» **Task requirements**
From the records below, copy the lines that include "Plaats".

» **Dataset**
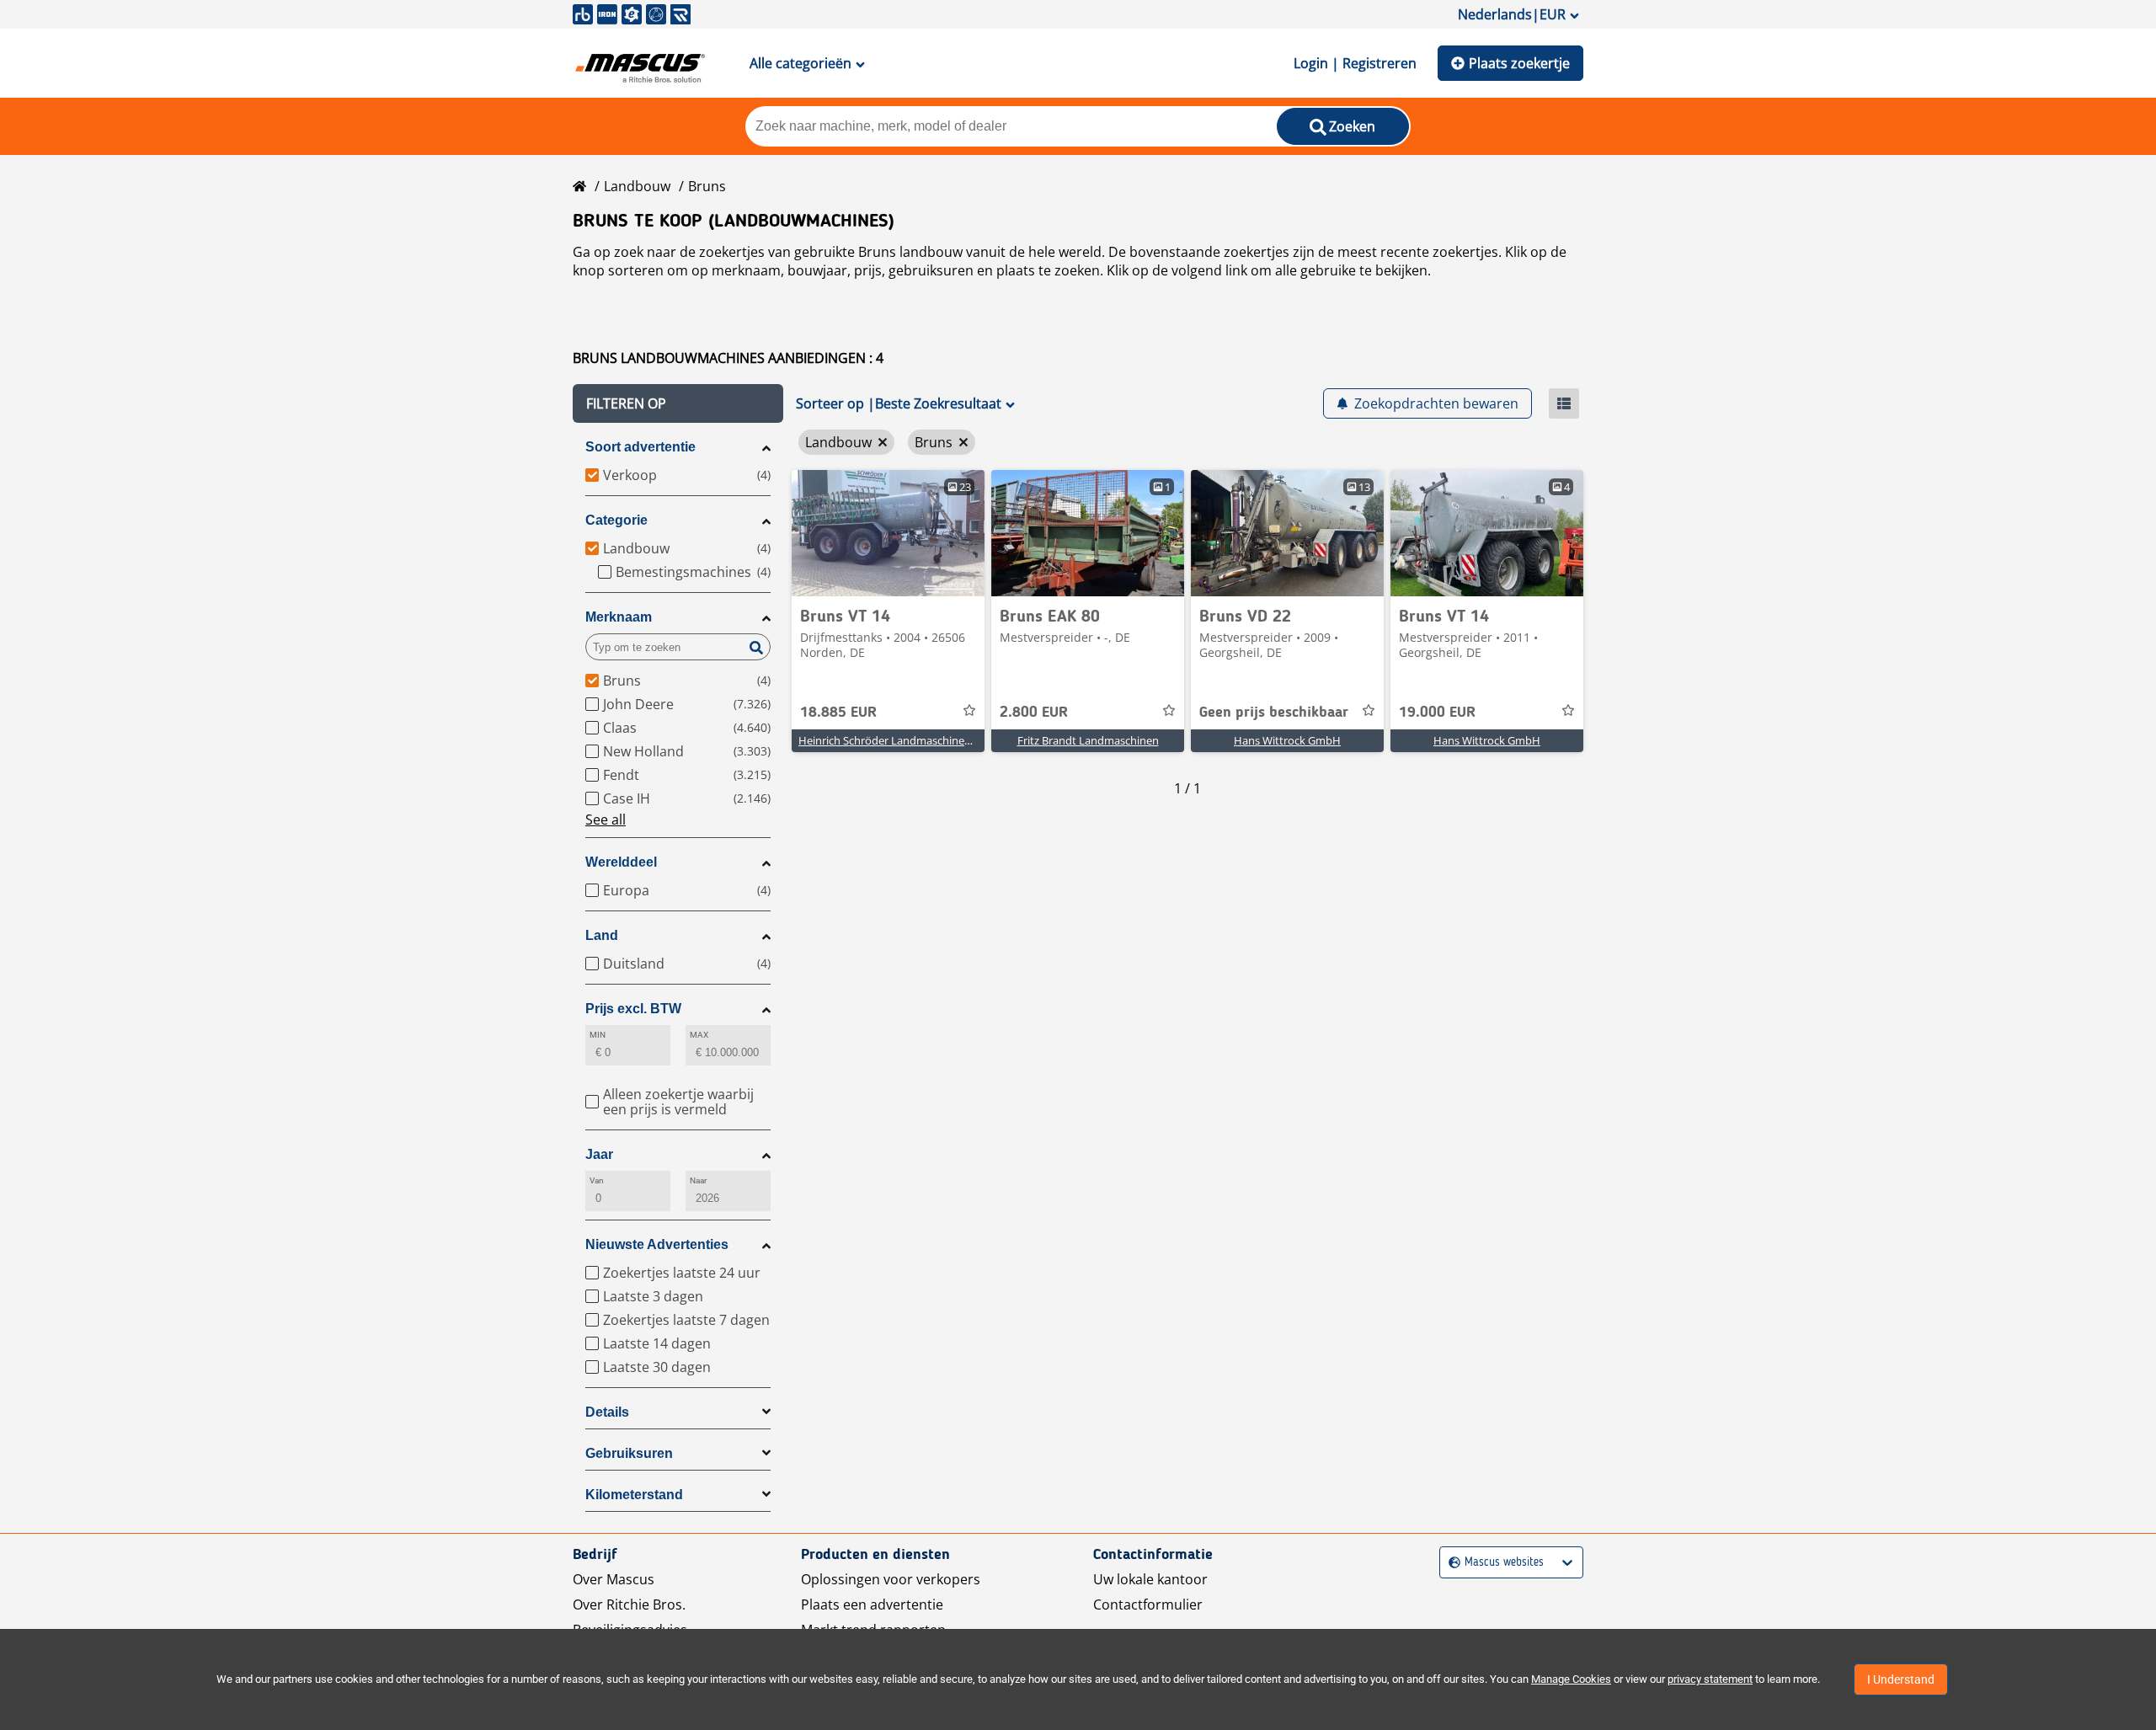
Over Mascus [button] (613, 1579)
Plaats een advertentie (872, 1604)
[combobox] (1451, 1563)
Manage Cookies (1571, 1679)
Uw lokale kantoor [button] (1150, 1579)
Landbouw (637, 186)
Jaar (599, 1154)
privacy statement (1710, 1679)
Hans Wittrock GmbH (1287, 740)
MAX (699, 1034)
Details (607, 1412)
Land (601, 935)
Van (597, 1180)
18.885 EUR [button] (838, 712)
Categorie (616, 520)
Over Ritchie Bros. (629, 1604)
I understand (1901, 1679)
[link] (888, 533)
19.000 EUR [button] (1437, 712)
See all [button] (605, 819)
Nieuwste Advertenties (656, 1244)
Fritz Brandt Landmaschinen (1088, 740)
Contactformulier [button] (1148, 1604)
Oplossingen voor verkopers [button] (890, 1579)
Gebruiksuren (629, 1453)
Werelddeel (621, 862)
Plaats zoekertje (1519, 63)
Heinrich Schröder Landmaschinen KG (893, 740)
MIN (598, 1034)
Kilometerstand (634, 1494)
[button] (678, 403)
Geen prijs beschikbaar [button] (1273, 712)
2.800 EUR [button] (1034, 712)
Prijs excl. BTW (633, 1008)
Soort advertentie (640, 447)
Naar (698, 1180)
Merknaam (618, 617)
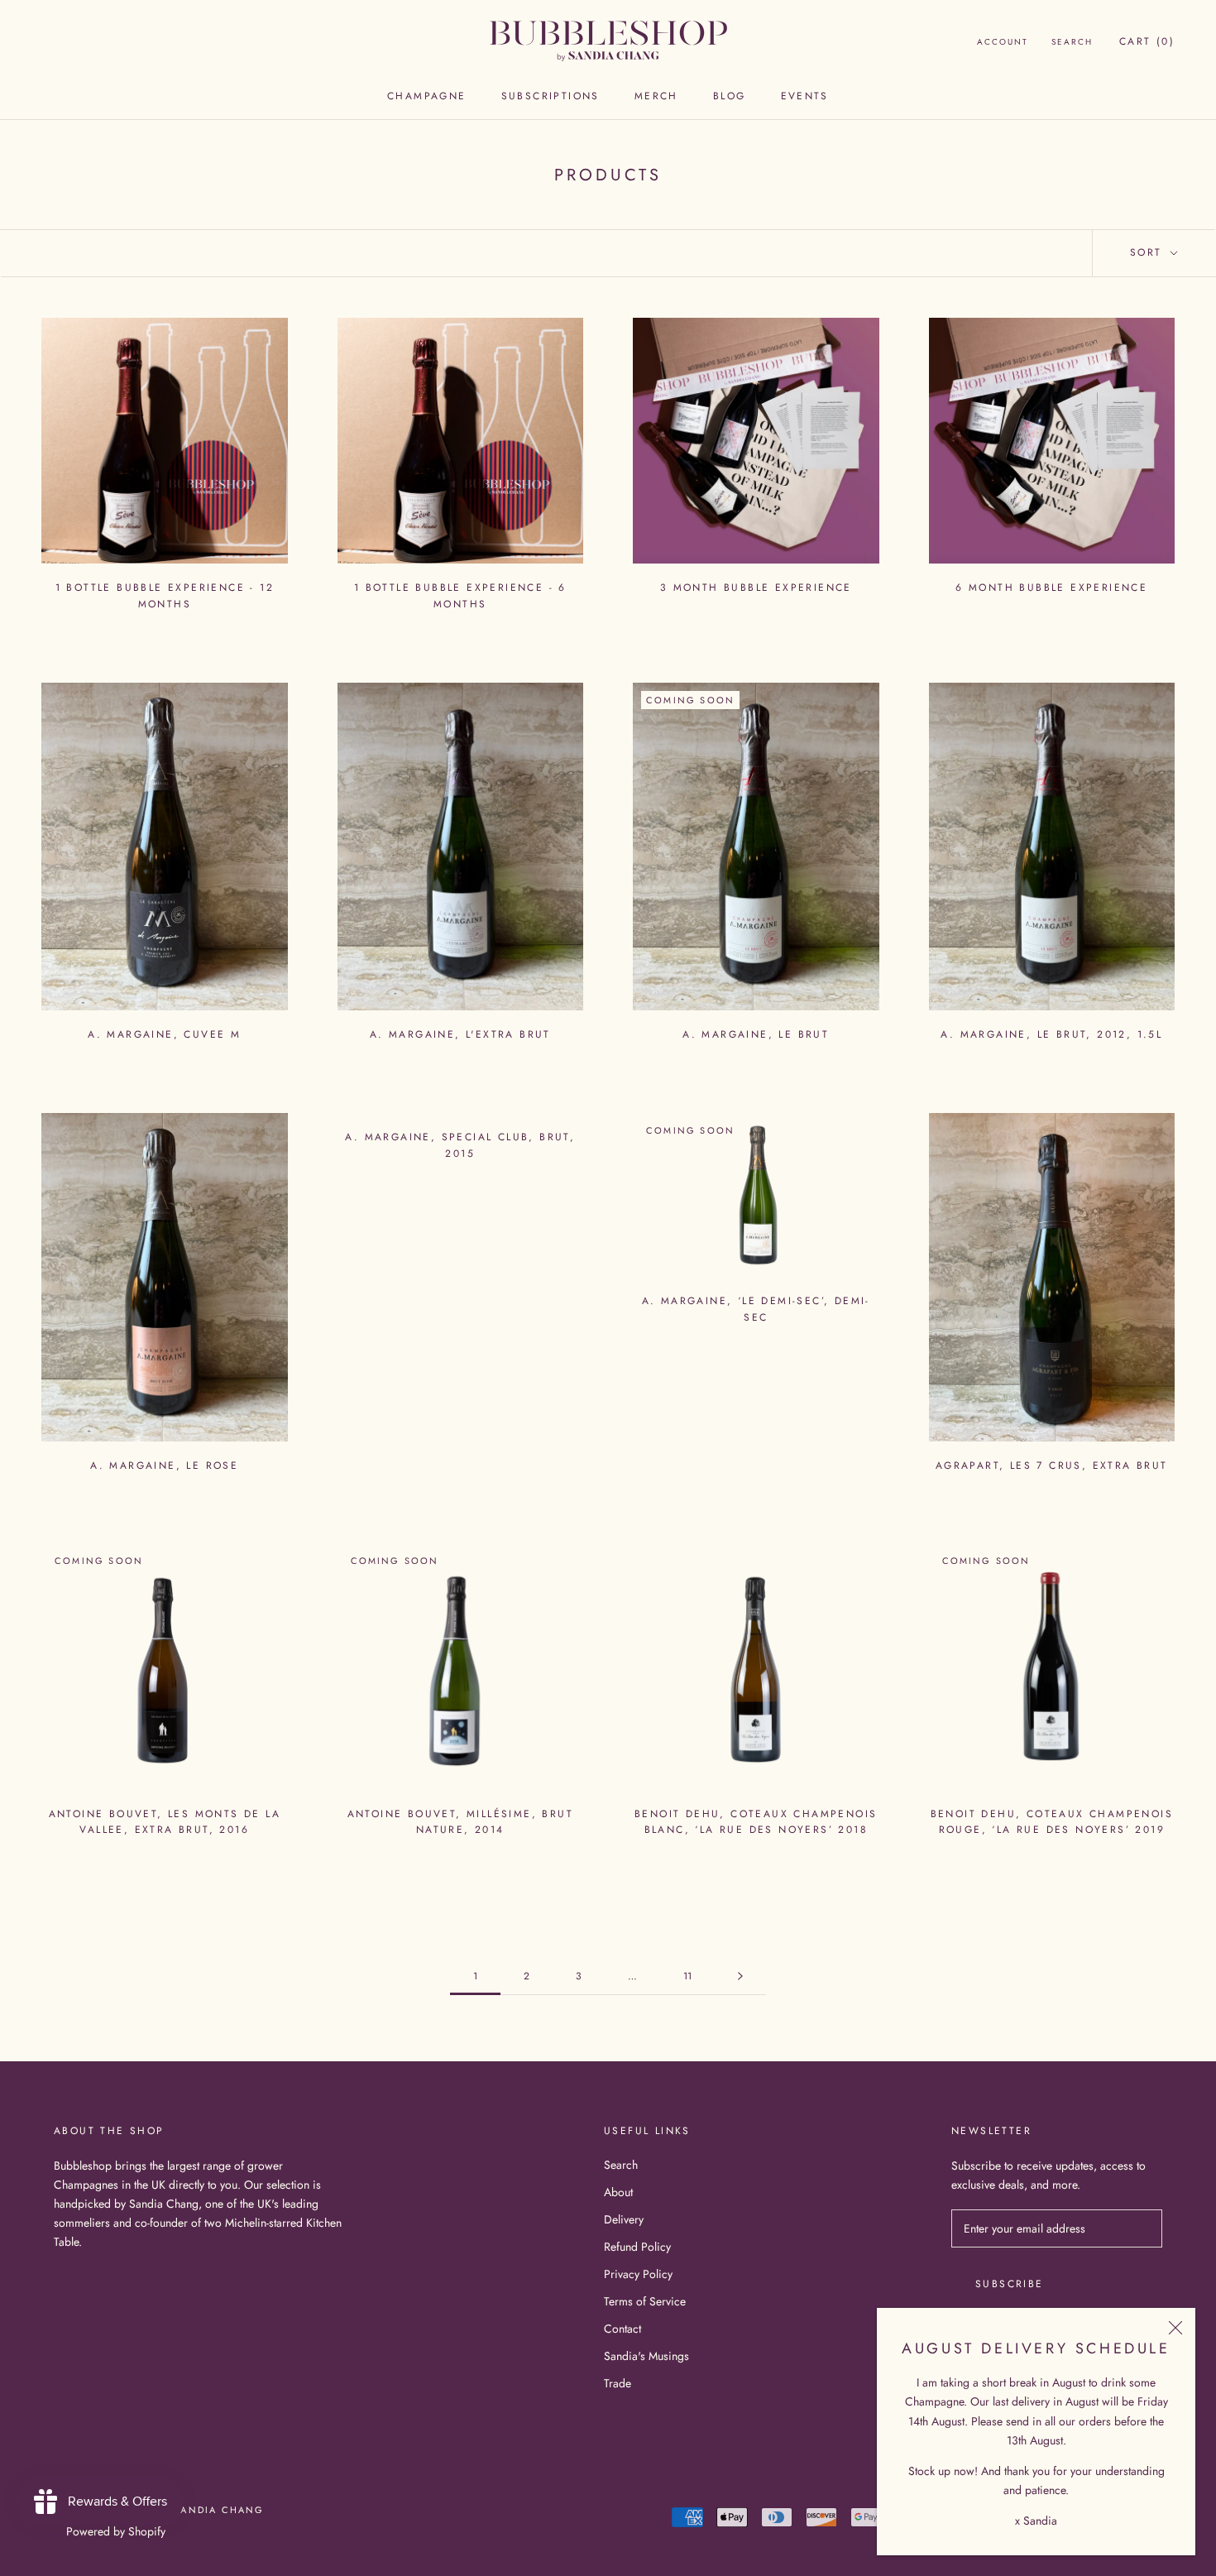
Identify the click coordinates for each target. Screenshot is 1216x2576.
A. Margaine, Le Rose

» **Output of the task**
Plaats een advertentie (872, 1604)
Plaats zoekertje (1519, 63)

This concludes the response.